TRAGÉDIA LEMBRA FILME DE TERROR - Vizinhos e policiais ficaram chocados ao acharem homem enforcado e família degolada

"Um cenário de filme de terror". Assim o delegado Magno Machado Nogueira descreveu o que viu ontem ao entrar na casa do comerciante Nivaldo das Graças Moura, de 49 anos. Depois de degolar os dois filhos, de 9 e 15 anos, e a mulher, de 46, Moura suicidou-se com uma corda amarrada ao pescoço. A morte em família parou a cidade de Conceição do Mato Dentro, município de pouco mais de 18 mil habitantes na região Central do Estado.
O enterro de pai, mãe e filhos está marcado para hoje, às 10h.

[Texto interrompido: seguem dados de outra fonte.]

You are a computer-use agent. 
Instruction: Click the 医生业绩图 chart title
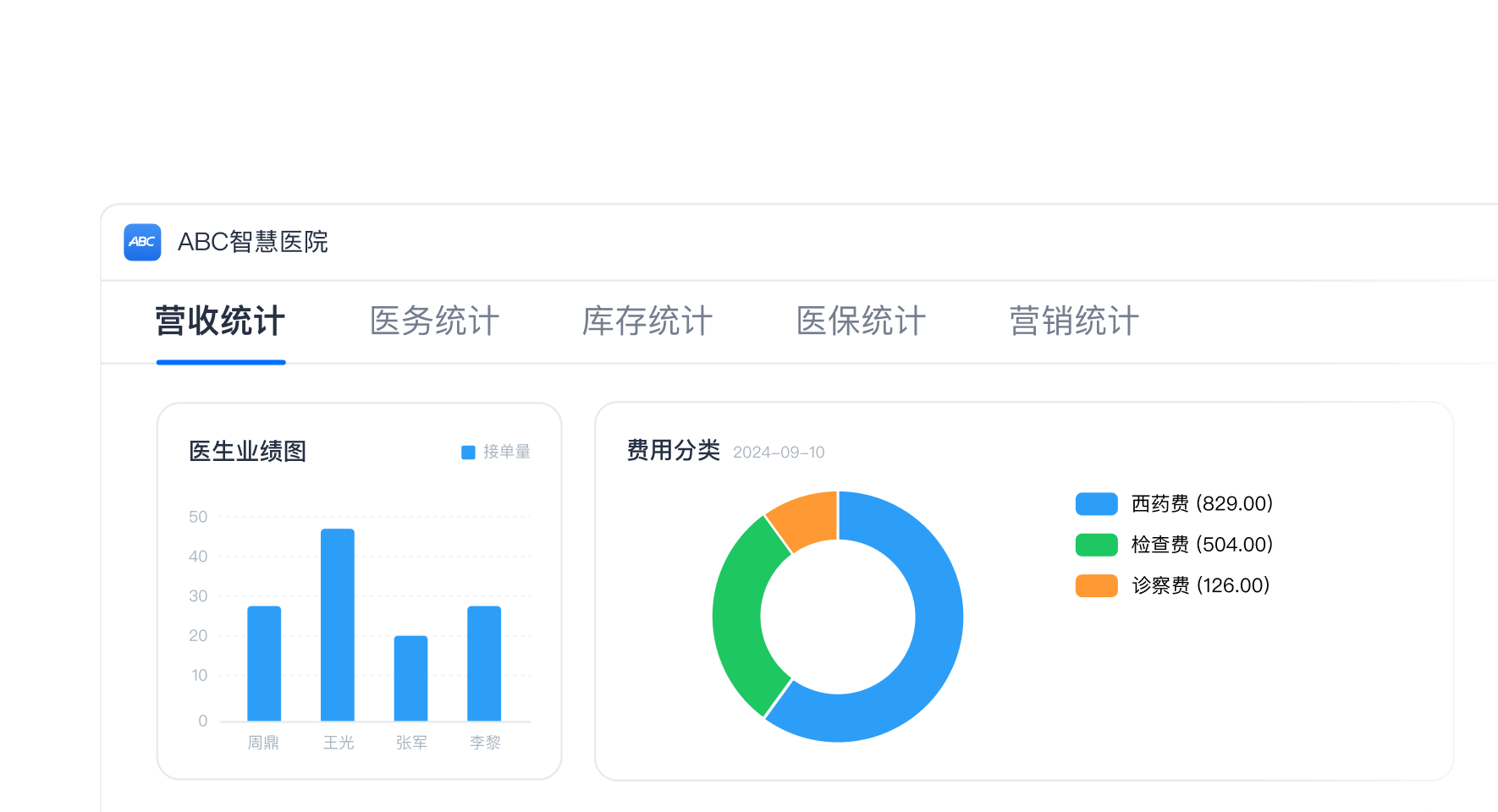(x=247, y=452)
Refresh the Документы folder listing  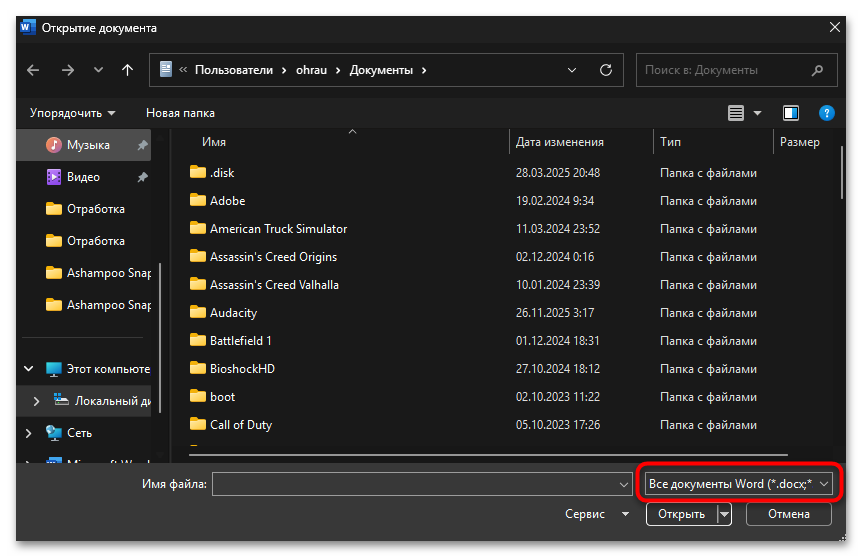click(x=605, y=70)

Um após o outro, os corpos foram liberados ontem à tarde. Os caixões foram colocados lado a lado no salão da Câmara Municipal para o velório. Uma multidão acompanhou o início da cerimônia.
Vizinhos, amigos e parentes da família estavam aterrorizados. Muitos comentavam que não entendiam a atitude do comerciante. Uma depressão profunda, no entanto, de acordo com algumas testemunhas, seria o motivo do crime seguido de suicídio.

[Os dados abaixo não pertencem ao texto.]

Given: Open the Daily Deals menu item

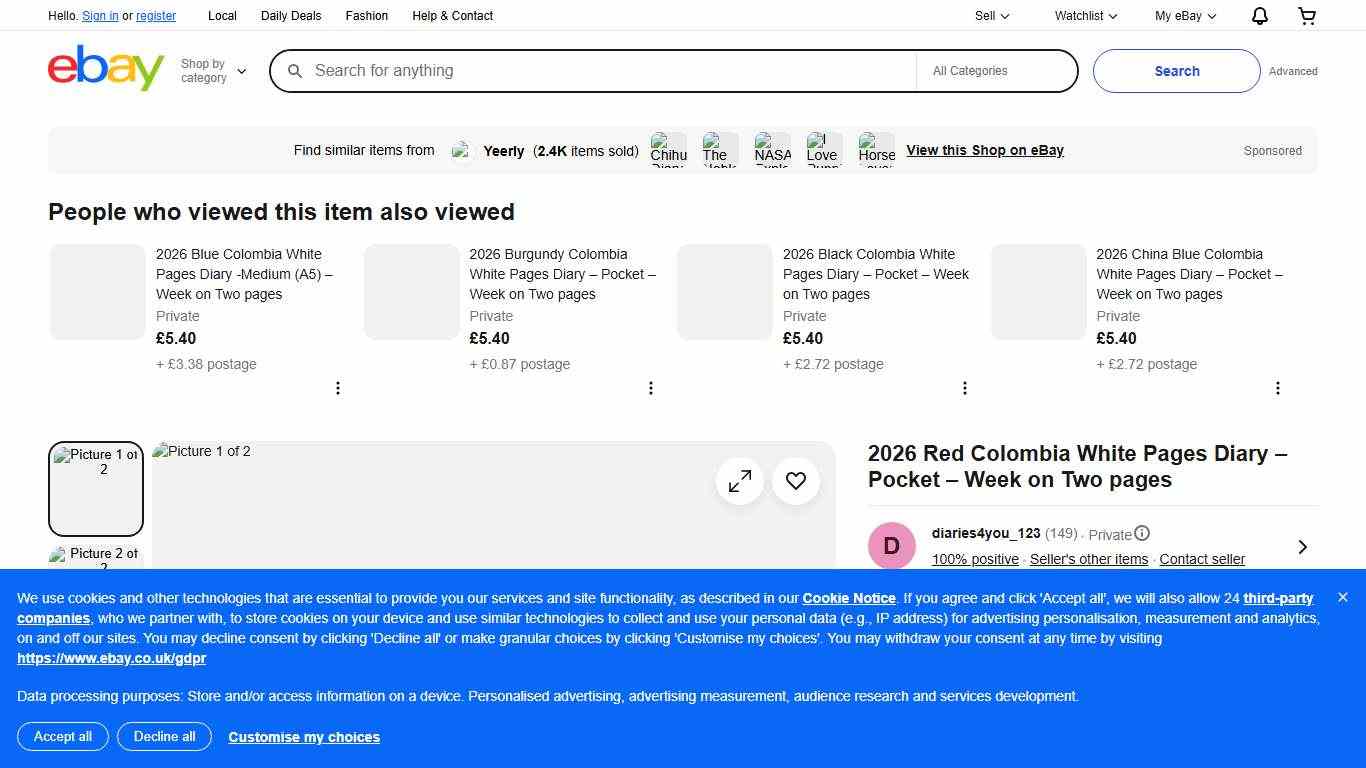Looking at the screenshot, I should tap(291, 16).
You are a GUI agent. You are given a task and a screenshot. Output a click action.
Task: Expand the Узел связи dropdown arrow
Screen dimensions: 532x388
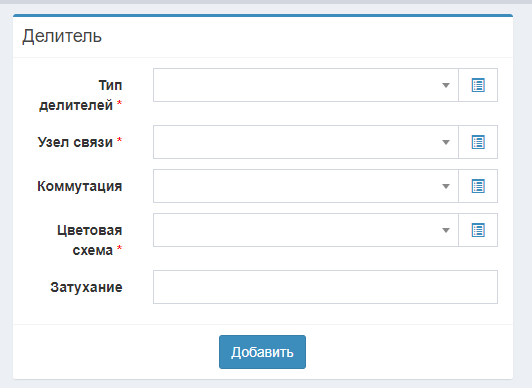pos(446,142)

Nivaldo era um dos comerciantes mais queridos da cidade.
ChoqueOs moradores de Conceição do Mato Dentro, localizada a 187 km de Belo Horizonte, amanheceram em estado de choque ontem. Por volta das 7h, funcionários do supermercado Moura, localizado no bairro Brejo, encontraram o corpo do proprietário enforcado na varanda do segundo andar do sobrado, que abrigava ao mesmo tempo a casa da família e o supermercado onde trabalhavam.

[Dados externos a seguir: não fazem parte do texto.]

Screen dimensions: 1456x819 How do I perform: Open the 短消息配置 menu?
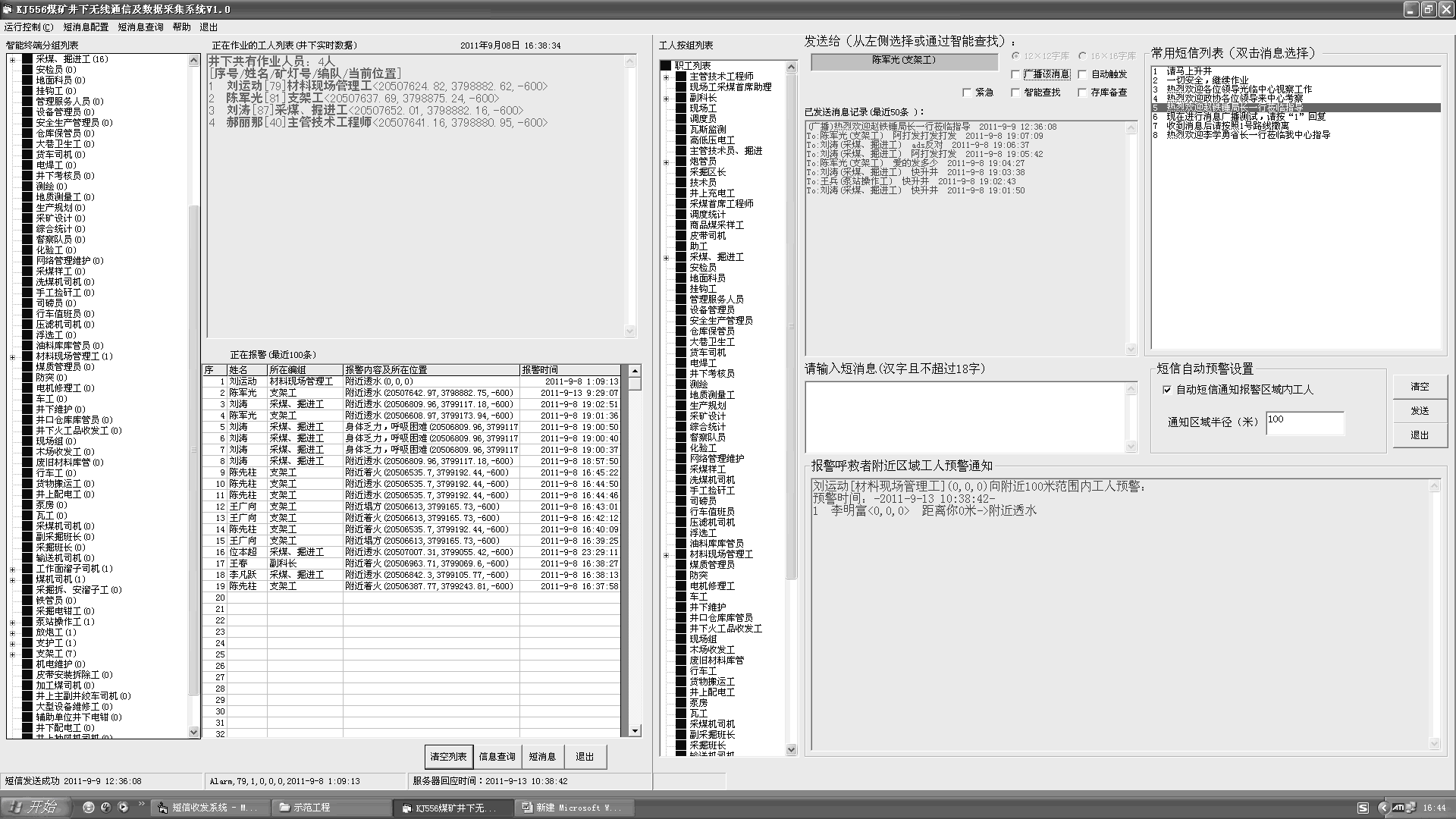coord(86,27)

Ao acionarem a polícia se depararam com uma cena ainda mais trágica. A mulher do comerciante Livalda Elizabeth Silva Moura e os filhos do casal, Diego Silva Moura, de 15 anos, e Mateus Silva Moura, de 9, degolados. "A cena que vimos chocou até a nós da polícia. Era um cenário de filme de terror", disse o delegado Magno Nogueira. Os filhos e a mulher de Nivaldo foram encontrados cada um em seu próprio quarto. Aparentemente teriam sido mortos dormindo, sem ter como esboçar nenhuma forma de reação ao ataque.
Como nada foi roubado e a porta não foi arrombada, a polícia acredita que o comerciante tenha matado a família e depois se matado. O delegado acredita que Nivaldo tenha usado uma faca de açougue encontrada ensanguentada na cozinha. A arma foi enviada a Guanhães, no Vale do Rio Doce, para confirmar se as digitais pertenciam mesmo ao comerciante.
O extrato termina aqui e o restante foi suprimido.